EXERCISE =>
Nothing should differ between your answer and the records.

DATA SHOWN =>
------------------------------
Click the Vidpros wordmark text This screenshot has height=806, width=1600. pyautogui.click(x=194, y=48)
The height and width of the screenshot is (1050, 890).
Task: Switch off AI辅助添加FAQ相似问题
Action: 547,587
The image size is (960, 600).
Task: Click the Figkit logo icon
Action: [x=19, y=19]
------------------------------
EXERCISE SOLUTION =>
Click the Vidpros wordmark text This screenshot has height=806, width=1600. pyautogui.click(x=194, y=48)
The height and width of the screenshot is (1050, 890).
Task: Switch off AI辅助添加FAQ相似问题
Action: 547,587
The image size is (960, 600).
Task: Click the Figkit logo icon
Action: [x=19, y=19]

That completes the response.